Providing Application Diagnostics

Developers and architects should have a strategy for monitoring their applications, recording any problems, and providing enough information to help diagnose those problems. Including logic in an application that exposes its state, both while it is under development and after it is released, is referred to as instrumentation. Microsoft Windows provides several mechanisms for instrumentation, including event logs, trace files, Windows Management Instrumentation (WMI), and performance counters.

Logging and tracing provide many advantages. For example, you can anticipate potential system failures by detecting approaching boundary limits such as a database that is becoming full. If an application does fail, well-planned, informative error messages can reduce the time needed to restore operations.

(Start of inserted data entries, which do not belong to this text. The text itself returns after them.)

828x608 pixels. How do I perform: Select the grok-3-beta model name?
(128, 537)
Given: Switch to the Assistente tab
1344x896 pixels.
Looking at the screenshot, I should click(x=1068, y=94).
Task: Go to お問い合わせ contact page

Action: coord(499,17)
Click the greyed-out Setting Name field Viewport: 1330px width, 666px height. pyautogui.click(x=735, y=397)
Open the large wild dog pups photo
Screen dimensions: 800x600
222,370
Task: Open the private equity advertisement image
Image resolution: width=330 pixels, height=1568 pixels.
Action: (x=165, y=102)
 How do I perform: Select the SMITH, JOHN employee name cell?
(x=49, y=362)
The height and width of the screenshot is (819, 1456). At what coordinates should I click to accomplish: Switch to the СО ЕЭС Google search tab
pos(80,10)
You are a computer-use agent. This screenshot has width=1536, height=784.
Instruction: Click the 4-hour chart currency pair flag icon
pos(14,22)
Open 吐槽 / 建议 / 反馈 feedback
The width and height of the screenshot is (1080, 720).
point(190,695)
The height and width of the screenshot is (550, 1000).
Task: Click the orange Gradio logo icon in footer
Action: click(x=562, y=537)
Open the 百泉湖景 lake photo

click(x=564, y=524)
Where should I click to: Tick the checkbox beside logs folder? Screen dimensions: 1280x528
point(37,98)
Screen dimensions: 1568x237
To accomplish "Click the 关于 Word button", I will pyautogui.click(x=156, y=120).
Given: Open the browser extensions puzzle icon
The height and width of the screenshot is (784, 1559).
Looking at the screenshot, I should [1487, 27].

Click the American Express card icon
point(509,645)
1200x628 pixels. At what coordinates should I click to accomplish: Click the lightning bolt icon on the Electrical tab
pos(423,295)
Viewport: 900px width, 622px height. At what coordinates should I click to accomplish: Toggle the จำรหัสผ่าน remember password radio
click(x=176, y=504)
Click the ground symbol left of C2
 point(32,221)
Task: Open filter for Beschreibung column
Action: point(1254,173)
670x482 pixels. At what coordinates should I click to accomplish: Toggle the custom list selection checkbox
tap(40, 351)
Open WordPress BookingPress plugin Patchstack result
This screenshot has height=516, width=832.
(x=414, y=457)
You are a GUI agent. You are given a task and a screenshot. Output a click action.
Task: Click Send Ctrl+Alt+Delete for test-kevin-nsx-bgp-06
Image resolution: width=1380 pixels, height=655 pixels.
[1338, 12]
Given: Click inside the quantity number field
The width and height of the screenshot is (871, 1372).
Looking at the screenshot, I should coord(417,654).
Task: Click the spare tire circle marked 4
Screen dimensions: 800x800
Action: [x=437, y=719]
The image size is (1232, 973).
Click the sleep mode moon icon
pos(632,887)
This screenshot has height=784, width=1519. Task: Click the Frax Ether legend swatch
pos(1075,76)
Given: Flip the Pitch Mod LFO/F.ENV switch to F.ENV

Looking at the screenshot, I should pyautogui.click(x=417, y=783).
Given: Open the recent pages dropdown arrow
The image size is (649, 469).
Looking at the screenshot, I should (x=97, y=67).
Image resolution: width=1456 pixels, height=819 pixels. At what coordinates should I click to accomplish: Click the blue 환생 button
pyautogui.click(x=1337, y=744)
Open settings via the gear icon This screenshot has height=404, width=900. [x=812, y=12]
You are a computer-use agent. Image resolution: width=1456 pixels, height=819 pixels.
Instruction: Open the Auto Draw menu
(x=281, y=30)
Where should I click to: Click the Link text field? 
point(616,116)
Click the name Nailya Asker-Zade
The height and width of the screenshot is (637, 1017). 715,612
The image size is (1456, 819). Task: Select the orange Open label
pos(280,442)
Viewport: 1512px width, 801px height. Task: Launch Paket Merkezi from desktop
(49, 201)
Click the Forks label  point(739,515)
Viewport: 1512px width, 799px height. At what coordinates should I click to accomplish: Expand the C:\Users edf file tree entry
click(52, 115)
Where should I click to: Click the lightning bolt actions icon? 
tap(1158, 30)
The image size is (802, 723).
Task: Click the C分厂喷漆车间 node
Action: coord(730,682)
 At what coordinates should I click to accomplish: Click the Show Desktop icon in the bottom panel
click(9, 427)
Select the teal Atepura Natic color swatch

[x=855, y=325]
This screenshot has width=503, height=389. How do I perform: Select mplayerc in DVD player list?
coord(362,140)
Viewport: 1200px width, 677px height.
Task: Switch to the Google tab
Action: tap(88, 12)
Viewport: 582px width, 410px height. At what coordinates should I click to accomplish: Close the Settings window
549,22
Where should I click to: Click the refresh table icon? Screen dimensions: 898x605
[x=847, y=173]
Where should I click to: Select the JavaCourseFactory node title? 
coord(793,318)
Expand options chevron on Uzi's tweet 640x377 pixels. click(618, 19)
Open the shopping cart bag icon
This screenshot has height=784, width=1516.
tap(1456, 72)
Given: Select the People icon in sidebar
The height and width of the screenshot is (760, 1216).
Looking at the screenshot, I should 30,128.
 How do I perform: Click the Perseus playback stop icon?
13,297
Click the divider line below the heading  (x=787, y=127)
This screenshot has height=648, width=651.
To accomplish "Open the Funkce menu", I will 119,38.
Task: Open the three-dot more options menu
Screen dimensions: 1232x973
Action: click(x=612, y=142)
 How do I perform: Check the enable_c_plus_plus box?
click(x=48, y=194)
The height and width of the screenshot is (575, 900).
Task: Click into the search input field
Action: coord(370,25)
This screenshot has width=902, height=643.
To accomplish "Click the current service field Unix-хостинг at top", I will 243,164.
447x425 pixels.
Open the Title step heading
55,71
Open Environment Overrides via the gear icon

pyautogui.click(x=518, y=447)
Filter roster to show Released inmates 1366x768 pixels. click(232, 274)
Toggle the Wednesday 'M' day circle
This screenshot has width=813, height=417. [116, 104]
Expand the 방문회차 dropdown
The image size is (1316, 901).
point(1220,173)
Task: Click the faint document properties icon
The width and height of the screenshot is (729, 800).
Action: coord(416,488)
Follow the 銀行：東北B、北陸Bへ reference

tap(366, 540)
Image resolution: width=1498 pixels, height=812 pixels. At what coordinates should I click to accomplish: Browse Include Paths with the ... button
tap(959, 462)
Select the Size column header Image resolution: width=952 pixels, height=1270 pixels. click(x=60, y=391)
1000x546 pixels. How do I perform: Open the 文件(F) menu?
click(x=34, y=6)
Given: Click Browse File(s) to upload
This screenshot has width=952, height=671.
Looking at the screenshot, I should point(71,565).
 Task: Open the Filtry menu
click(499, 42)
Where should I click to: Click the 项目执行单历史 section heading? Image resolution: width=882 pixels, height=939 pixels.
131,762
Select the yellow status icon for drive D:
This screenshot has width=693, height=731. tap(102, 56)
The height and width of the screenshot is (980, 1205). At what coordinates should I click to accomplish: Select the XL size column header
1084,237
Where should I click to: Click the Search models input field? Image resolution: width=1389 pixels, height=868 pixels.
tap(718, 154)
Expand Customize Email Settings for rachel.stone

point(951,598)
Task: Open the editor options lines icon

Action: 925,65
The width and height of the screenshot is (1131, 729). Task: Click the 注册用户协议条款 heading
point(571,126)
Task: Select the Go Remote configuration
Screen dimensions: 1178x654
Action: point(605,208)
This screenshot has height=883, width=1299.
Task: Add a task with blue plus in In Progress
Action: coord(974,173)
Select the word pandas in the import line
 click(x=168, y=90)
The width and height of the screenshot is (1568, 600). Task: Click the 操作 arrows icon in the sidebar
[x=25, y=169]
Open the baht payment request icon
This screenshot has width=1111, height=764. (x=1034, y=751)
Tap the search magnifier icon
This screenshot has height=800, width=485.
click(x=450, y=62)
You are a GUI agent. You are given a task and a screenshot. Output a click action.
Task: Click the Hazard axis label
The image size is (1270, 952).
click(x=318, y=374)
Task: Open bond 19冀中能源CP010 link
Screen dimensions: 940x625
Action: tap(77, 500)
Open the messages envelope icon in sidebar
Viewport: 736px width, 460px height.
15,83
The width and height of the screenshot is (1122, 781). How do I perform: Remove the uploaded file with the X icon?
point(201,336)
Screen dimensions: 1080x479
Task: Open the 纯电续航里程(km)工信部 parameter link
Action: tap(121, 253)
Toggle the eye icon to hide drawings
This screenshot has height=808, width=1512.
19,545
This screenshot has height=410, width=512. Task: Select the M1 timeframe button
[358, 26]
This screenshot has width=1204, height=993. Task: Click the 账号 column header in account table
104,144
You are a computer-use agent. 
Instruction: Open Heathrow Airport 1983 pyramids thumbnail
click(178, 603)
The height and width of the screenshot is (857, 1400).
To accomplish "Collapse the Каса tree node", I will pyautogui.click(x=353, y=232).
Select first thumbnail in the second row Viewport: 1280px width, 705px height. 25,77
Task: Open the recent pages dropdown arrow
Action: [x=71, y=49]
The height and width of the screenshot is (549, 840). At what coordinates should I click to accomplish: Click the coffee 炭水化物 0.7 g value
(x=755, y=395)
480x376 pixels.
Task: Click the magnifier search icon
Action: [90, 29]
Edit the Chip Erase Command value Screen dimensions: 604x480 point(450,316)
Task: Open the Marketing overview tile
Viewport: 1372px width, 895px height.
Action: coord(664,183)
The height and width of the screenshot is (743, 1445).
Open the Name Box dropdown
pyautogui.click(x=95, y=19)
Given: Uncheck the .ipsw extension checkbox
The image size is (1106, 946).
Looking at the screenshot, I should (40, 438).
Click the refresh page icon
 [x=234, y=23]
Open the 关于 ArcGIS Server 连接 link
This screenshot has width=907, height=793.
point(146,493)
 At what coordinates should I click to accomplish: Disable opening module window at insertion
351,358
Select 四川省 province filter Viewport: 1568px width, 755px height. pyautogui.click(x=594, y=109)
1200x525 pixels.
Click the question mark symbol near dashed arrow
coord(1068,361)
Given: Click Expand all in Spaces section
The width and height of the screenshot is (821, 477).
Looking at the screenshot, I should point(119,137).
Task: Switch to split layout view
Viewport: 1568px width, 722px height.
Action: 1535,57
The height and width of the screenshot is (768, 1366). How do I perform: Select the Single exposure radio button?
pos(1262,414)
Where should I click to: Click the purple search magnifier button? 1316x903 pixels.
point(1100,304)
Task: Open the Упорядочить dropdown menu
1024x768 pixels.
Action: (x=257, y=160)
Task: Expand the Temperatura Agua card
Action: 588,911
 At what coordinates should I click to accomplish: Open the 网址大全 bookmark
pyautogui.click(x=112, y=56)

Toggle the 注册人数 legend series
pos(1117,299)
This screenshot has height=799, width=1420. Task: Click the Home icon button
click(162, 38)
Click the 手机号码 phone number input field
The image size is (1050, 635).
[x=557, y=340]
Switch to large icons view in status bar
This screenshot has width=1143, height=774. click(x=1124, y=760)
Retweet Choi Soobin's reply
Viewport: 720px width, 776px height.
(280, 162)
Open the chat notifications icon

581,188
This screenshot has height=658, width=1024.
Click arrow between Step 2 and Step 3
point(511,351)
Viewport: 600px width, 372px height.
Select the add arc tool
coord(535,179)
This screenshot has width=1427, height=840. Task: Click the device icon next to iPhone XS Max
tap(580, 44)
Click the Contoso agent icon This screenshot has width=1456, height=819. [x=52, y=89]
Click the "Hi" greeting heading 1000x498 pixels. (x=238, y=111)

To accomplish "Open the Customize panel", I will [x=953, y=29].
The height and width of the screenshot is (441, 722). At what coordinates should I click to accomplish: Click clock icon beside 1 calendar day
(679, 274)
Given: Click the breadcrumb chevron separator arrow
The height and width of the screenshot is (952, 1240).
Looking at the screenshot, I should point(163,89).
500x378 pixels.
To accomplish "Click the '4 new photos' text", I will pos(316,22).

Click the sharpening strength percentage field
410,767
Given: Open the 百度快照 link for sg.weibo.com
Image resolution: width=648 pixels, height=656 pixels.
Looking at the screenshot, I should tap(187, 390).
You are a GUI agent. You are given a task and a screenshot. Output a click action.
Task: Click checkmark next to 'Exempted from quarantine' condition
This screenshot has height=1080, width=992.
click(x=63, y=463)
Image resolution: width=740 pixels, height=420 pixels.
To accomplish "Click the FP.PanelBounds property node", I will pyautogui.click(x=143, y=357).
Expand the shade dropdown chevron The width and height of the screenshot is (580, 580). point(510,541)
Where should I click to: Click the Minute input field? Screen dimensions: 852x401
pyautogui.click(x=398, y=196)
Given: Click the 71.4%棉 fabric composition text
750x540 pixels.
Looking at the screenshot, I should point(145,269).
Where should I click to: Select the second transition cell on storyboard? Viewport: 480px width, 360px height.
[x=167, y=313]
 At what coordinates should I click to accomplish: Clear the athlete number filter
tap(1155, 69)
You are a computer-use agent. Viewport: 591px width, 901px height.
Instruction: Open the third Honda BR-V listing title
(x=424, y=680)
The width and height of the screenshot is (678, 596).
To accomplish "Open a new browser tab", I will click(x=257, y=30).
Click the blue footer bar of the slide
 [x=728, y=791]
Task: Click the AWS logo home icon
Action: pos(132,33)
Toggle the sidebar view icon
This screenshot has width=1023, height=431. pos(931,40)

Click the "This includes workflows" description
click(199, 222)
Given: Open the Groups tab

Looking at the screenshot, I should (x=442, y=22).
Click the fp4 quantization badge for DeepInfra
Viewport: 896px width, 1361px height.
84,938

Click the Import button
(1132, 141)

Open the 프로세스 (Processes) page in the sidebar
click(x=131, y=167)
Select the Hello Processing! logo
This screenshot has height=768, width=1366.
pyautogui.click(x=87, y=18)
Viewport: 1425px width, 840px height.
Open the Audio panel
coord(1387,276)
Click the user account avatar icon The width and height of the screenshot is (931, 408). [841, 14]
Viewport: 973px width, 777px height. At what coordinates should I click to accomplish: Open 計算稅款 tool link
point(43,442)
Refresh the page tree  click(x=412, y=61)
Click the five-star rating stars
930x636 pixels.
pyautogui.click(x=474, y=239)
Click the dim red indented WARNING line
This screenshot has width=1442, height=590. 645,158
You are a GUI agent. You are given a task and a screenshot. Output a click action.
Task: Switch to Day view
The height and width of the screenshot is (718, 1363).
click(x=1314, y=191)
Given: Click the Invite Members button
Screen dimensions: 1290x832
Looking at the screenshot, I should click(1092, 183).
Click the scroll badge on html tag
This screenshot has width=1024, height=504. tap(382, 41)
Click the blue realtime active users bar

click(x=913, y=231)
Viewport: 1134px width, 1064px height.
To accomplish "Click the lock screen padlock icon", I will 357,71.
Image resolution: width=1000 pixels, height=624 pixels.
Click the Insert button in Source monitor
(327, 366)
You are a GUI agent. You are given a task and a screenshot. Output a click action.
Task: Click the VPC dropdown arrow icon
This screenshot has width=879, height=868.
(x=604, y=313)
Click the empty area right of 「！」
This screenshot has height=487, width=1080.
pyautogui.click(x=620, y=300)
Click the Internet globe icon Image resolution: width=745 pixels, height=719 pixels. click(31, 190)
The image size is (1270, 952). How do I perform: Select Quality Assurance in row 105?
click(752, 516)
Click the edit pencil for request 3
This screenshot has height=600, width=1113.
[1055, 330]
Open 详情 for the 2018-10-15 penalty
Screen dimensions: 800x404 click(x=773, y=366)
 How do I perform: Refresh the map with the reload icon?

This guidance provides several examples of instrumentation, including exception management, event logging, and tracing. Logging and tracing are packaged into a reusable component that is part of the SharePoint Guidance Library. This means that you can incorporate these capabilities into your own application. For more information, see The SharePoint Logger.

Performance counters and WMI are more advanced techniques for representing run-time state. They were omitted from this guidance to reduce the complexity of the reference implementation. After you understand how the Partner Portal application uses exception handling, tracing, and logging, you can consider adding these other forms of instrumentation. The basics of instrumenting a SharePoint application are similar to the techniques that are used with other Microsoft .NET Framework applications. For an overview of instrumentation, see Tracing and Instrumenting Applications on MSDN.

The code that implements logging and the code that implements tracing often use the same infrastructure. However, event logs have a different audience and intent than trace logs. Tracing helps developers detect and analyze problems when they cannot easily access some aspect of an application and debug it directly. Logging helps information technology (IT) professionals detect, troubleshoot, and resolve problems in deployed applications.